Argo is the riveting story about six American diplomats stuck in Iran during the Iran hostage crisis of the late 70’s. Affleck’s character, Tony Mendez, works in the CIA and when the CIA learns about the missing diplomats and their need to be rescued, all ideas fail until Mendez comes up with this absurd plot: Pretend they are scouting for locations to shoot a science fiction film at. This idea is bizarre, and the movie knows it is bizarre, because it pokes fun at it many a time. In fact, there is a beautiful scene where this plan is being brought into action as people are in silly costumes trying to replicate what may be shot in the movie, while footage of what is happening in Iran is going on. Usually a contrast like this would fail oh so terribly, but here, where you know that the people back in California can’t go any faster, the contrast is positively shocking. You then realize that, good God, this idea is absolutely insane, and from there on in you suddenly begin to fear the possibility of it failing.
To help you stay on track, you have three equally daring men: Mendez’s supervisor O’Donnell (played by Bryan Cranston), Hollywood make up specialist John Chambers (played by John Goodman), and finally the foul mouthed producer Siegel (lived by Alan Arkin). You believe their approval of the operation not just by the film’s great pacing and spectacular editing (they cut right to the chase, mid conversation, skipping all of the filler introduction based nonsense), but also because of the severity of the situation (one you will pick up on as the film begins to speed up). It is also worth noting that, unlike The Town, where Affleck may have gotten carried away, Affleck gives a pretty admirable performance and actually restrains himself from being the focal point of the movie. His subdued attitude and relaxed confidence helps the movie coast along when everybody else is on the verge of disbelief or losing their patience. Congratulations, Affleck. You may have given your most emotive performance yet and you were surprisingly calm and collected in doing so.
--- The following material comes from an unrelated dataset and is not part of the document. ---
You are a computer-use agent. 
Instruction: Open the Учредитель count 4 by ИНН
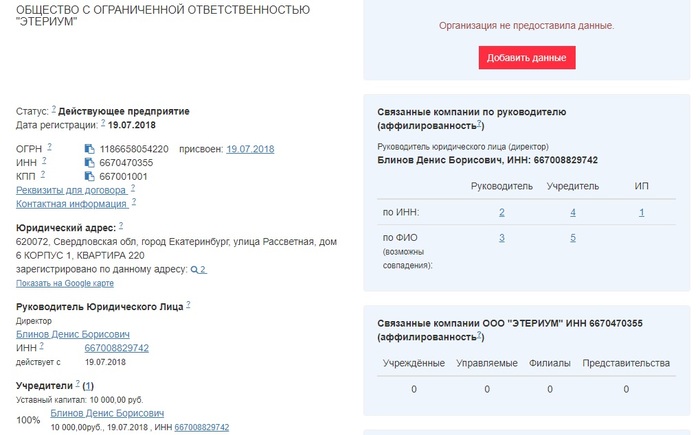pos(573,212)
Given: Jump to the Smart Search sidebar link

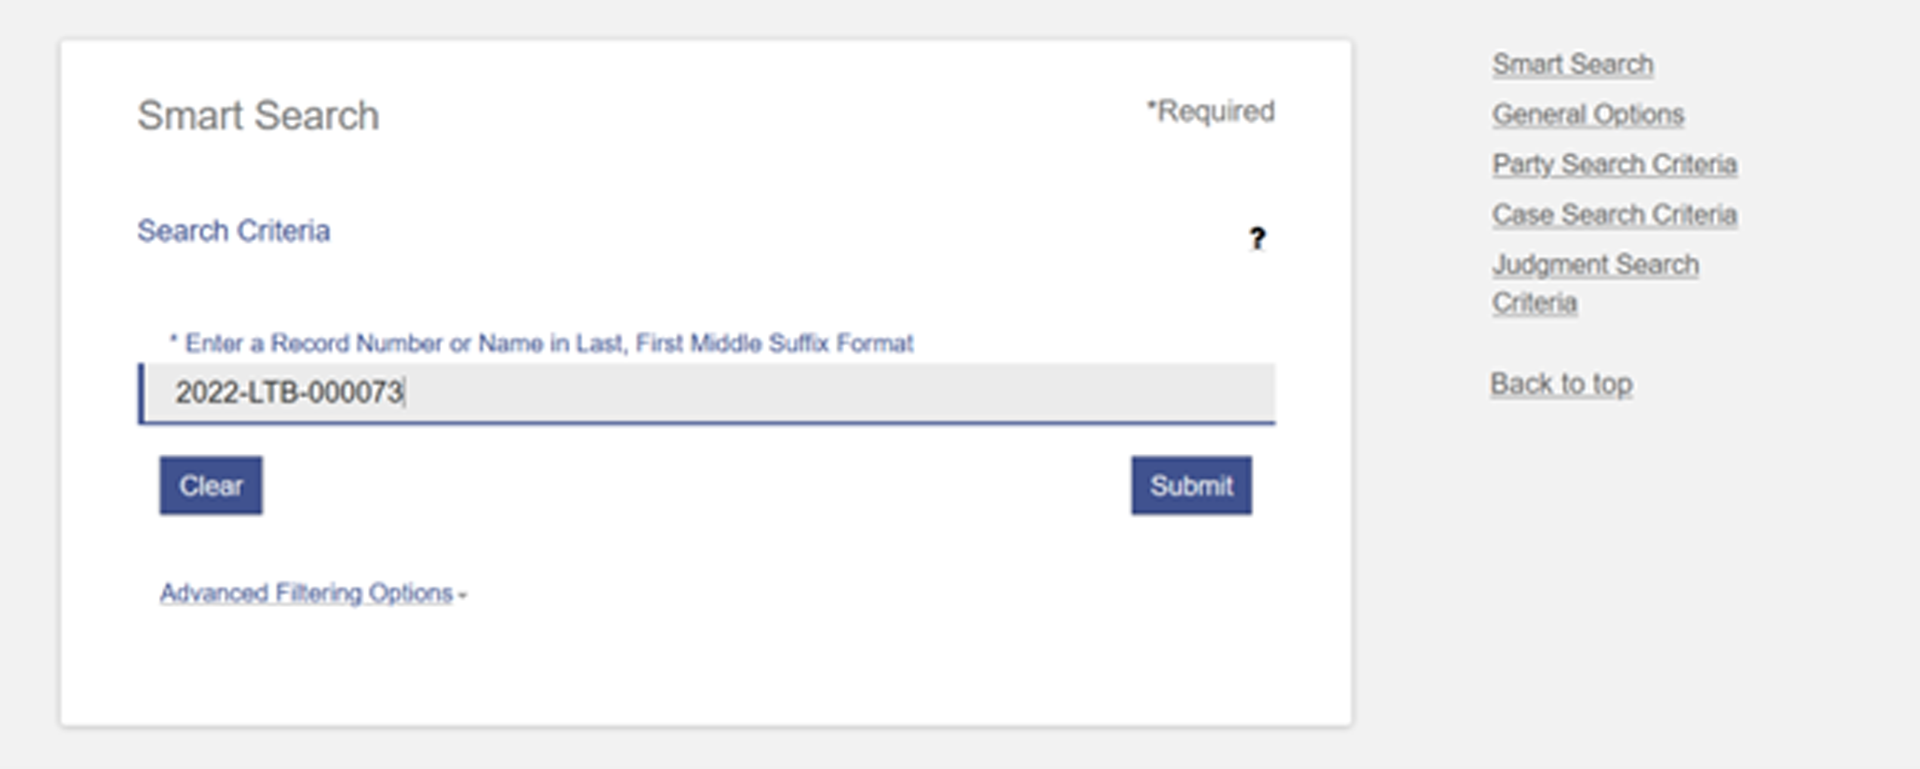Looking at the screenshot, I should [x=1572, y=64].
What really sets Argo apart from most films this year is the fact that it is somewhat difficult to classify, even though it really isn’t a movie that goes all out in being unclassifiable. It has the story and pacing of a political thriller, it has the first act of complete hilarity of a good dramedy, and it is so focused visually that it could very well be somewhat of a period piece (the graininess and the editing to mimic movies of the 70’s, particularly All The President’s Men, is a very nice touch). In the end you can call it a thriller, but I’d rather call it captivating. The opening scene is breathtaking and you are emotionally invested right away. You go along with the awkwardly dark jokes, the crazy idea, and the brilliant development of this project. Argo is straight forward enough to be easy to follow, yet full of complexity for the biggest of film snobs to be shushed by, especially those who will to find something wrong with a film Affleck has made. They can try all they want, but in the end, it’s better to accept Argo for what it is: A very well made film, where you can understand the perspectives of absolutely everybody involved and understand the threatening conditions of all, even when something as silly as a low budget science fiction movie is involved.